Women & Business: Doris Carson Williams
Doris Carson Williams is President & CEO the African American Chamber of Commerce of Western Pennsylvania.
In 1977, when Doris Carson Williams returned to Pittsburgh after a 12-year absence, things had changed in her hometown. “It was an exciting time for me and for Pittsburgh.” Williams met philanthropist Elsie Hillman, who encouraged her to run for public office. A campaign for City Council failed — but succeeded in propelling her career.
Williams’ work for an IT company that helped financial institutions with tech conversions led her to a position at Dollar Bank, where she worked for 11 years in operations, planning and small business development. While there she graduated from the Graduate School of Banking and Finance at Fairfield University.
Next she joined the Office of Business Enterprises at Carnegie Museums of Pittsburgh where she helped to create revenue streams with new developments such as the Carnegie Science Center. After 12 years at the museum, she started to get calls from Robert Agbede, a successful entrepreneur who was convinced Williams was the right person to create a chamber of commerce for African Americans in Pittsburgh. Williams resisted at first but eventually embraced Agbede’s vision,
Williams opened the African American Chamber of Commerce in October 1998 with 28 paid members (and Agbede as chairman). “We are now the 9th largest chamber in the 10-county region,” she said. The African American Chamber of Commerce is a full-service chamber that advocates for minority and small business owners throughout Western Pennsylvania—in good times and bad. Since the pandemic started in March, 25 new companies have joined the chamber, Williams said.

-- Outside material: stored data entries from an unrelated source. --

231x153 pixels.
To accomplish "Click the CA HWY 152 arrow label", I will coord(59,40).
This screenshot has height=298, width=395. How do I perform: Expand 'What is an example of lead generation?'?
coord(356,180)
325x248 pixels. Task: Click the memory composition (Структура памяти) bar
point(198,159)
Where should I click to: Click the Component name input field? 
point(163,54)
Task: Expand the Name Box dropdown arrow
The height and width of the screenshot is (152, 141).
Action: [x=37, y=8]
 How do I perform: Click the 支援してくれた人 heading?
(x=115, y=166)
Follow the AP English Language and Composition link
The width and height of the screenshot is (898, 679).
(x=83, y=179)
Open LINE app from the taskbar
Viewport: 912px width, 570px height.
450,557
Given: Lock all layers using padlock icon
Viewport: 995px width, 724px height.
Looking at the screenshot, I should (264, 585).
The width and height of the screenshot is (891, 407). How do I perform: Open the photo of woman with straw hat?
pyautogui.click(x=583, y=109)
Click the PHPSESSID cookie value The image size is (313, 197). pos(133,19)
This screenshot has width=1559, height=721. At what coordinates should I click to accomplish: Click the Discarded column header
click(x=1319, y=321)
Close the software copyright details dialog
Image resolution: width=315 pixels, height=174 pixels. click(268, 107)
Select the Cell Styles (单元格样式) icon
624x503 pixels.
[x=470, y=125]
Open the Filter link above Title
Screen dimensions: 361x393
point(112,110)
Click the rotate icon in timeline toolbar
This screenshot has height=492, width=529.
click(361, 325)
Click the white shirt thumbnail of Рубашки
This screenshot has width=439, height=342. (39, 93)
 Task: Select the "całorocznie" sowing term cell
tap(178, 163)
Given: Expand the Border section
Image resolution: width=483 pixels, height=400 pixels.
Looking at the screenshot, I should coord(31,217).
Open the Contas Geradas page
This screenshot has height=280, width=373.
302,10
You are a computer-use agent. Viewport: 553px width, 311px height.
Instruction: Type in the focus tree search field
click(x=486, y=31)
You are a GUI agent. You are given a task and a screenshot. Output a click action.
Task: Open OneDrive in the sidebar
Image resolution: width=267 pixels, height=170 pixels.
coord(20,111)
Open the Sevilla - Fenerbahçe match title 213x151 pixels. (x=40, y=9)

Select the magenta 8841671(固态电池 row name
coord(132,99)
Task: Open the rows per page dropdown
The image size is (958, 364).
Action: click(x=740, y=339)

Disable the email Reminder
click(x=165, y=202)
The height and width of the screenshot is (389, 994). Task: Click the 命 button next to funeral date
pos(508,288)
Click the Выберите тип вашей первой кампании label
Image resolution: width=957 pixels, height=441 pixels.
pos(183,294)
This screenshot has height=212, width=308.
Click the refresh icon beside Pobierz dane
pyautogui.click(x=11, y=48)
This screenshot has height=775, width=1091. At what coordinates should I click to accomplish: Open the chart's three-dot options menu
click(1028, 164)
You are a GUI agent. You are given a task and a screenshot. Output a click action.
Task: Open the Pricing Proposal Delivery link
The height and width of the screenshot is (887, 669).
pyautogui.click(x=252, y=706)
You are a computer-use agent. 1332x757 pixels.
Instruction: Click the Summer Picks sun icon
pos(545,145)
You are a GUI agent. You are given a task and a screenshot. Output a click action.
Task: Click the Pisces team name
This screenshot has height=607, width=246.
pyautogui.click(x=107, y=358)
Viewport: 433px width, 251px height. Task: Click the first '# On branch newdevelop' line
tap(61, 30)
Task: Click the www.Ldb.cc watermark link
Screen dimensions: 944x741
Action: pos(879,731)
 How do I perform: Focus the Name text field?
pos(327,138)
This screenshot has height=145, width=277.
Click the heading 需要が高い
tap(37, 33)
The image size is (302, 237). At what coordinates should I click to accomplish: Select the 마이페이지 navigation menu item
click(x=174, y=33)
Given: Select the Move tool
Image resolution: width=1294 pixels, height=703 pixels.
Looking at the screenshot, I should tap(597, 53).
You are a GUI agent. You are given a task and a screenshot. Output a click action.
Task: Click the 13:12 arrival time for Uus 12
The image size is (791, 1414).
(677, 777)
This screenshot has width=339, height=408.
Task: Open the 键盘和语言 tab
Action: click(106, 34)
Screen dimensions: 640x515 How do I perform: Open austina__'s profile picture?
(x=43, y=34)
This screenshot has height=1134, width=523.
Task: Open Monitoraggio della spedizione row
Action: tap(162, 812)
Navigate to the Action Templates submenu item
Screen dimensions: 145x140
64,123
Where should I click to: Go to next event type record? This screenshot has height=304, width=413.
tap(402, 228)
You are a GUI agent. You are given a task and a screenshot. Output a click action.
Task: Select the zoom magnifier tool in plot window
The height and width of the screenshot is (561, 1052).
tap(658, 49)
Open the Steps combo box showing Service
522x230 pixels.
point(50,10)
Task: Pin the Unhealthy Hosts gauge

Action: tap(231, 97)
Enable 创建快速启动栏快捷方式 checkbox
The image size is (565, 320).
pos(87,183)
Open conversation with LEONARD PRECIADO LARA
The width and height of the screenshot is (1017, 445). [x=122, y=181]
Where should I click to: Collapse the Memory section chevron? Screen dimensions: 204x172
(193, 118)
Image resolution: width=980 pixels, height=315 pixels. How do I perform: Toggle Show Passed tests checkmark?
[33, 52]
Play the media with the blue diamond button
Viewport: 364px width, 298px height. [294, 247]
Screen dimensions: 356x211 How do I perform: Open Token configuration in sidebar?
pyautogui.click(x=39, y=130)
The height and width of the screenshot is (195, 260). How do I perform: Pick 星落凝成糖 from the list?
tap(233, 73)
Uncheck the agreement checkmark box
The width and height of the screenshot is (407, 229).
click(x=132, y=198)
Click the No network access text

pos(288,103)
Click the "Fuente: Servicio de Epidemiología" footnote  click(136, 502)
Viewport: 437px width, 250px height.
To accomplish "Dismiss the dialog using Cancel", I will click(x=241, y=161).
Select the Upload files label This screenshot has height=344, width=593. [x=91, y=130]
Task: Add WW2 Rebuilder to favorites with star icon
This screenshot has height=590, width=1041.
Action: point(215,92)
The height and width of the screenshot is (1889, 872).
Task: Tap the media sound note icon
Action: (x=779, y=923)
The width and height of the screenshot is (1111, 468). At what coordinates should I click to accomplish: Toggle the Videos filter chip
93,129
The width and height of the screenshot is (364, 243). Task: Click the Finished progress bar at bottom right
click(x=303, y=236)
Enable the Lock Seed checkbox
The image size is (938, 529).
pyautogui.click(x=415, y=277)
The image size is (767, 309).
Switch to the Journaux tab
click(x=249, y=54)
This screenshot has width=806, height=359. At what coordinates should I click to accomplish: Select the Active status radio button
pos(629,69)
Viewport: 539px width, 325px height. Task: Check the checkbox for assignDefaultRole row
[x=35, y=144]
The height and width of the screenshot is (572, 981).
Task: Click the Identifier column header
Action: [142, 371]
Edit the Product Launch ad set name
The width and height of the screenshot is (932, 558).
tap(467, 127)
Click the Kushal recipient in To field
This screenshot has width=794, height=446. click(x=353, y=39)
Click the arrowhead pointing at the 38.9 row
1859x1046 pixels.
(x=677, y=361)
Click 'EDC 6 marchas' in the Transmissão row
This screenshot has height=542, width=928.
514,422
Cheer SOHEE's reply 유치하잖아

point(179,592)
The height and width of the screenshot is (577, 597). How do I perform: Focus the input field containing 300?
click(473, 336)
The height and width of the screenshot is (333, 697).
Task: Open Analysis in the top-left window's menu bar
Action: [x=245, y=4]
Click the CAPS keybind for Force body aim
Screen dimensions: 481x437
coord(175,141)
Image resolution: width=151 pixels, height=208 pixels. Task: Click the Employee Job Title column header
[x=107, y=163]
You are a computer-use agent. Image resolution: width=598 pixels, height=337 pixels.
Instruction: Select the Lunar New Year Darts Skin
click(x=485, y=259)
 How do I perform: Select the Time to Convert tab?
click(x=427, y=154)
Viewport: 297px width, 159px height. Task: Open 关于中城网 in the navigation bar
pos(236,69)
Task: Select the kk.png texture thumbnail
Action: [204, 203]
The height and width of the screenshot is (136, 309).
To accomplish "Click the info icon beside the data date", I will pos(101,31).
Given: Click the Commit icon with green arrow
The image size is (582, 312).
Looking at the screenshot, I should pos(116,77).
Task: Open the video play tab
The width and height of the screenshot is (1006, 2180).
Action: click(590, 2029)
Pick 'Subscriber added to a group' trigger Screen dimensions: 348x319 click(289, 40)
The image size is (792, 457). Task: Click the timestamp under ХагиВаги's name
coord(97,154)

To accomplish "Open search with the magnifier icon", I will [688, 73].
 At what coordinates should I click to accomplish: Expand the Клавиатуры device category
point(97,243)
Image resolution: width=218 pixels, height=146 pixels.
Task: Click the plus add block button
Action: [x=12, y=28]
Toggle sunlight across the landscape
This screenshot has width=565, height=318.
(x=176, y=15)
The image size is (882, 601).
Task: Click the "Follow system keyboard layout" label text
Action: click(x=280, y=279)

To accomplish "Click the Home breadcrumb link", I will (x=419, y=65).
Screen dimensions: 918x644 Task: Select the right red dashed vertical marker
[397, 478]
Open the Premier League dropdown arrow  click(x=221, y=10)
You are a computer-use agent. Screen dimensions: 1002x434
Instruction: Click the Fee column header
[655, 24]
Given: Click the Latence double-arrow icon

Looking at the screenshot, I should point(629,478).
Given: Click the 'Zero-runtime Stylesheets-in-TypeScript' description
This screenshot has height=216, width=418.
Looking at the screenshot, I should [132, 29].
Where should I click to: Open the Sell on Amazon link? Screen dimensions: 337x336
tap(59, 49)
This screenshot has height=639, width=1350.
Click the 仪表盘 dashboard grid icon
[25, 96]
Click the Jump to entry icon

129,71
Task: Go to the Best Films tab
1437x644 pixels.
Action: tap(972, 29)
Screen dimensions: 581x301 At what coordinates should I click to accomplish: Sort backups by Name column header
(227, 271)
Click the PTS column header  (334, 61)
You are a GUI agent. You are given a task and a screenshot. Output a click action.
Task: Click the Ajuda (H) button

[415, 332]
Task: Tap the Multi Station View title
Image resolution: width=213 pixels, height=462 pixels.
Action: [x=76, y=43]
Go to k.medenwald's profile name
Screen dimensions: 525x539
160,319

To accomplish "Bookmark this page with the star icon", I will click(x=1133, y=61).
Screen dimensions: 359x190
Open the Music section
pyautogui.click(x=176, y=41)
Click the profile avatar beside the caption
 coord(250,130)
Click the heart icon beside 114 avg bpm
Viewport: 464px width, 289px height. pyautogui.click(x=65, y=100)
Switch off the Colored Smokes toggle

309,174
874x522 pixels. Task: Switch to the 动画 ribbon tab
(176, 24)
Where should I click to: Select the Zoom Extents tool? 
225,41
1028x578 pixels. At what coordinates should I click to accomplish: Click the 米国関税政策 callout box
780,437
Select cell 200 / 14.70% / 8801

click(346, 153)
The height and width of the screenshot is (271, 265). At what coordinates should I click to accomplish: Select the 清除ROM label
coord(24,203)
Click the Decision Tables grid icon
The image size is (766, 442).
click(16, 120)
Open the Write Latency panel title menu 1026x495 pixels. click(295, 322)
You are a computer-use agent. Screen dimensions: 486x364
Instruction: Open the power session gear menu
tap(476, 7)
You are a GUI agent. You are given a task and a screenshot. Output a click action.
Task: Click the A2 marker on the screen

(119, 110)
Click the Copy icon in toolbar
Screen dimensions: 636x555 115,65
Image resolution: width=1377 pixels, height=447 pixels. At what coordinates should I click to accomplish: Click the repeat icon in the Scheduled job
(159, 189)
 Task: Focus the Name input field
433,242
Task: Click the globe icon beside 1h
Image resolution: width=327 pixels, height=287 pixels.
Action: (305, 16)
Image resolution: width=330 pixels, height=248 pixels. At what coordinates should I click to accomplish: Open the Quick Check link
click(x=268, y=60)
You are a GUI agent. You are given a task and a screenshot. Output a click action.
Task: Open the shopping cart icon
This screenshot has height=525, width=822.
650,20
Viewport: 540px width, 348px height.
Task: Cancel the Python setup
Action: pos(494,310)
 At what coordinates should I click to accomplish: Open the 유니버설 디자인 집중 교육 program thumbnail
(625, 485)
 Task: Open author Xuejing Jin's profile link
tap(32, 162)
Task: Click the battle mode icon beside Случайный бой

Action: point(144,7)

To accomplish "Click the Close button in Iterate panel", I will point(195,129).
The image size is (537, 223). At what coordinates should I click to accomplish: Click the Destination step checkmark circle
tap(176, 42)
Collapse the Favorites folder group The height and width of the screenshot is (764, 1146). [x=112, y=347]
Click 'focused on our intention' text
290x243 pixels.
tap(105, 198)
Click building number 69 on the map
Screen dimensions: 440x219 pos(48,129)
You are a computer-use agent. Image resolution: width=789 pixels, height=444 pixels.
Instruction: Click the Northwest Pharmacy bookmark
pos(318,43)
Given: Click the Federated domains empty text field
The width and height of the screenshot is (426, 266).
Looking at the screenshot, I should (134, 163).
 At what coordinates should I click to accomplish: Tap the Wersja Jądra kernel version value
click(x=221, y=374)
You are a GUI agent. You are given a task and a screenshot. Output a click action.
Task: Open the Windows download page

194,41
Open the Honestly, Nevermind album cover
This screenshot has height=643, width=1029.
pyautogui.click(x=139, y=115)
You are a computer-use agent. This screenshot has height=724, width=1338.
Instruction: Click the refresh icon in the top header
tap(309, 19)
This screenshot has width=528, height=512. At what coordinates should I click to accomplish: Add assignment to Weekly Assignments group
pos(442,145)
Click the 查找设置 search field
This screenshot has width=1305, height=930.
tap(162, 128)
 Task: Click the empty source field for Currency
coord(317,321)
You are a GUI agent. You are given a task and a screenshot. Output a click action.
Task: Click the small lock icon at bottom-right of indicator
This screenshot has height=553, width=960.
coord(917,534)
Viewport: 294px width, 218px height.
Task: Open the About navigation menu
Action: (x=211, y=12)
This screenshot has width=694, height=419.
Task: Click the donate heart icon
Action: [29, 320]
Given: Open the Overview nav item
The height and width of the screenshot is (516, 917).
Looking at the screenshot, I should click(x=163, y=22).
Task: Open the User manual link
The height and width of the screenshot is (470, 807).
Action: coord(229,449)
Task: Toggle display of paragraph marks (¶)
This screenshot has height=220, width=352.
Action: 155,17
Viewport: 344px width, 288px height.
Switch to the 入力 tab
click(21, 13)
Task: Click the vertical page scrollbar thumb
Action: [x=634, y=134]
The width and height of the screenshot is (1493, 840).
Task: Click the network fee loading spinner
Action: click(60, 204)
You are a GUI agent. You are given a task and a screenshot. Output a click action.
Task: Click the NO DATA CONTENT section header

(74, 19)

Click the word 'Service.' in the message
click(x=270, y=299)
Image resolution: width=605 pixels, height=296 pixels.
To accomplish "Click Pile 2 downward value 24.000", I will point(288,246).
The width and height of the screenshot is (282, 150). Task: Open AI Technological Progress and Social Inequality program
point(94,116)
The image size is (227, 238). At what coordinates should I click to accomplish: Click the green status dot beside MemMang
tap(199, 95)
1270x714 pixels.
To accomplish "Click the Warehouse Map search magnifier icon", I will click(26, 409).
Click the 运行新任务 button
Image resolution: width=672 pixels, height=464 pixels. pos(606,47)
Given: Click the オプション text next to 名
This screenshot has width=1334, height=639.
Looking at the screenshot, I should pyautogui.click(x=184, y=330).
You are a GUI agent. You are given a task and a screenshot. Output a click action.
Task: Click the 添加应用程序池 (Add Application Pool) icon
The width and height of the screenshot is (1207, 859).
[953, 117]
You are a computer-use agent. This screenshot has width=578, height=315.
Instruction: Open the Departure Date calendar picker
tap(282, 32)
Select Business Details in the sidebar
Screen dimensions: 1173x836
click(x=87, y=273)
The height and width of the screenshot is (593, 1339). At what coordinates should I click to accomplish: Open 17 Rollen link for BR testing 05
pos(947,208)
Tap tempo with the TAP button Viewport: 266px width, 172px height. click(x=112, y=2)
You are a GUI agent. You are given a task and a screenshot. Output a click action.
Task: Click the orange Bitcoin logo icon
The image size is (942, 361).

Williams is highly sought after for boards and civic leadership posts. She served as the Co-Chair of the Pittsburgh G20 Summit in Pittsburgh in 2009. She was the president of Pittsburgh Branch of the Federal Reserve Bank of Cleveland, and now serves as a member of the board of directors for the Federal Reserve Bank of Cleveland. “I view my role on the Federal Reserve Bank Board as highly important to provide input on the minority and small business communities in our region,” Williams said.
Notably, Williams was featured in Elsie Hillman’s book “Never a Spectator” and was called for a reference when Pittsburgh executive Paul O’Neill was nominated to be the U.S. Secretary of the Treasury.
What is the best advice she’s ever received? “Never give up on your goal; keep the faith and move forward.”